Eine 33-jährige Frau brachte die Tageslosung ihrer Arbeitsstelle am 17. November 2023 kurz vor 19 Uhr zu einer Bankfiliale in der Wiener Donaustadt, als sie von einem zum Tatzeitpunkt unbekannten Mann mit einer Schusswaffe bedroht wurde. Der Tatverdächtige soll mit der gezogenen Waffe die Tageslosung gefordert haben. Er konnte anschließend mit dem Raubgut flüchten. Die 33-Jährige alarmierte die Polizei. Eine sofort eingeleitete Fahndung verlief damals erfolglos. Das Landeskriminalamt Wien hat die Amtshandlung übernommen.
Die Beamten des LKA Wien melden nun einen Erfolg und konnten rasch einen Tatverdächtigen ausforschen. Bei dem unmittelbaren Tatverdächtigen soll es sich um einen 19-jährigen österreichischen Staatsbürger handeln. Laut derzeitigen Erkenntnissen der Polizei soll er von seiner Schwester (21 Jahre alt), die eine Arbeitskollegin des 33-jährigen Opfers ist, den Hinweis bekommen haben, dass die 33-Jährige die Firma mit dem Geld verlassen hatte.

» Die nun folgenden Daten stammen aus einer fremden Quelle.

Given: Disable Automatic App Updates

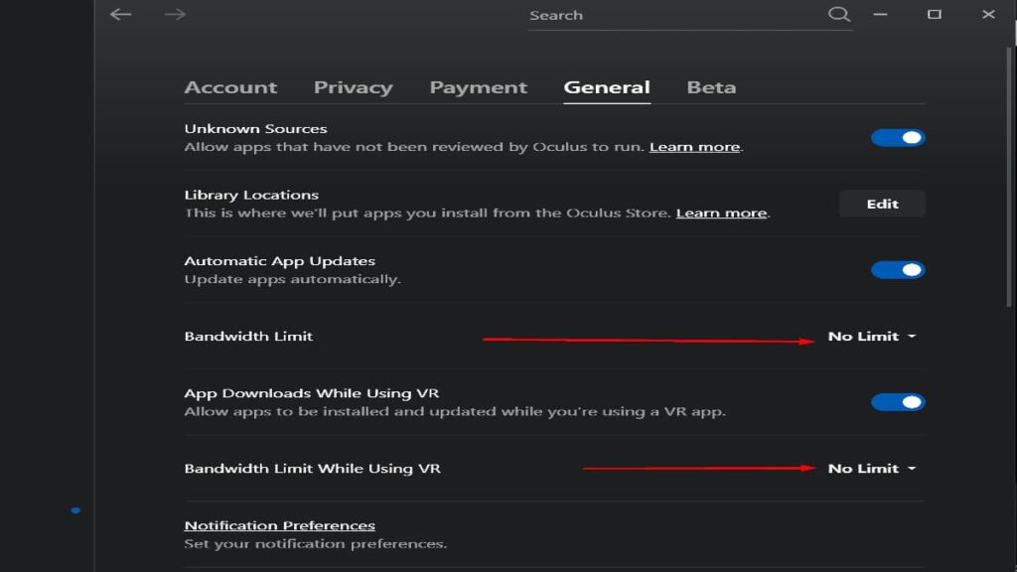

Der 19-Jährige wurde am Montag an seiner Wohnadresse durch das Einsatzkommando Cobra, die 21-Jährige an ihrer Wohnadresse durch die Einsatzkräfte des Landeskriminalamts Wien festgenommen. Beide Tatverdächtigen zeigten sich zu den Tatvorwürfen geständig und gaben als Motiv Geldnot an. Ein Teil des Raubgutes sowie die Tatwaffe, eine Gaspistole, konnten sichergestellt werden. Die Tatverdächtigen wurden in eine Justizanstalt gebracht.